ABER das teil kostet 160euro mehr, hat entgegen deiner behauptung ein 20,75er oberrohr (was schon recht lang ist), wiegt 11kilo OHNE BREMSE und hat "nur" einen 74,5er lenkwinkel, das ist aber geschmackssache, viele bevorzugen allerdings erstrecht auf park/street einen 75er, ebenso wie einen sehr kurzen hinterbau.
dafür ists echt wunderschön und teilweise natürlich etwas besser ausgestattet: felge vorn, naben...


----------



## cris-py (3. Februar 2011)

Woher hast du denn den Quatsch mit den 10 Rädern? Wir sind nicht bei der "tour de france". Die Fahrer haben auf den meisten Reisen ein Rad mit, mehr nicht. Wenn bei einem Video ein Fahrer mehrere Räder fährt, dann deswegen, weil es in einem längeren Zeitraum entstanden ist und sie ein paar Monate später vielleicht ein neueres Modell hat, oder, was auch möglich ist, es einfach umlackiert hat. 


Hab nicht behauptet dass die am Tag 10 Bikes schredden,aber es gibt (und nicht wenige) Fahrer die pro Video eben diese Menge zerschroten,klar in einem längerem Zeitraum.
Wollte damit nur auf die Zeit hinweisen indem ein BMX sich aufraucht,und ein  Street-BMX is nach spätestens einem Jahr durch wenns kein Eisdielen-Bike ist.
Ich habe zu meiner BMX-Street-mosh Zeit(und ich hab nur Metal-Bikes und Standard Rahmen gefahren)  den Rahmen spätestens nach einem 3/4 Jahr erneuern müssen von den Laufrädern die bis dahin schon die dritten wahren ganz zu schweigen.

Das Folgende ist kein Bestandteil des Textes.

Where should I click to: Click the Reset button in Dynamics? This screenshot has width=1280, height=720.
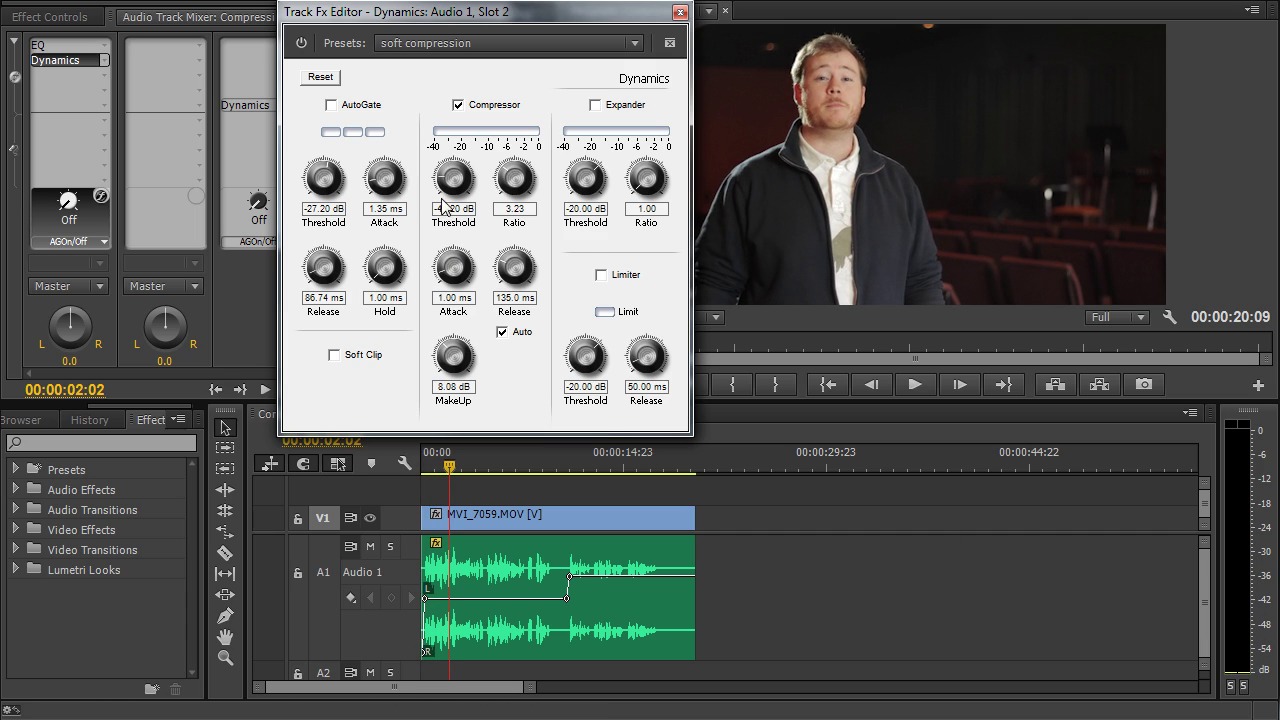320,77
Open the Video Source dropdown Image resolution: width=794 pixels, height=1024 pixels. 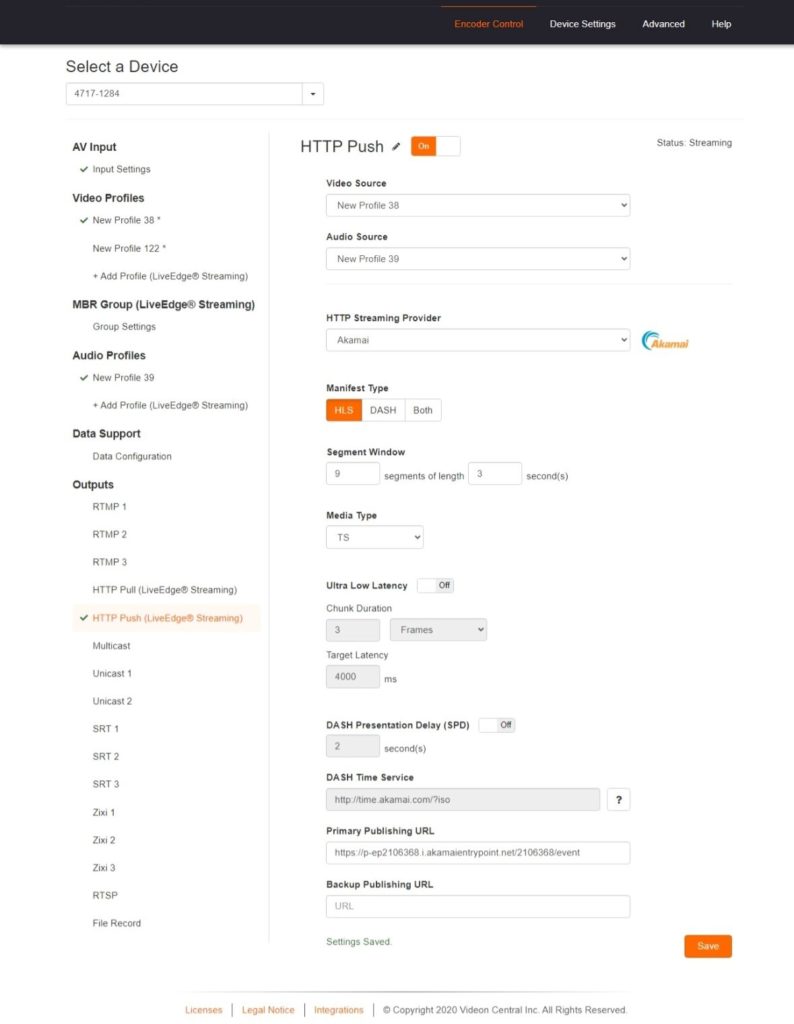tap(477, 204)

Keine Ahnung, welche Fantastillionen du in diesem Sport siehst, aber BMX ist auch heute noch so ertraglos, dass die allermeisten Topprofis aus Deutschland nicht davon leben können. 

Wer hat was anderes behauptet ? Deine Mutter maybe ?


----------



## lennarth (3. Februar 2011)

ihr seid ja echt ganz harte bänger.gib mir ein video von dem typen der 10 räder im laufe einer videofilmperiode zerstört hat..oder meinetwegen sogar zwei videos..oder meinetwegen sogar seine gesamte bmx zeit,wer so oft sein rad kaputt macht ist entwedet 5 mal härter als sean burns oder einfach nur dumm und geht nicht richtig mit der karre um.ich tippe eher auf letzteres


----------



## fabianutta (3. Februar 2011)

Ja, du hast recht mit den 11kilo, hattes schon wieder vergessen. aber das gewicht ist ja noch ok, oder?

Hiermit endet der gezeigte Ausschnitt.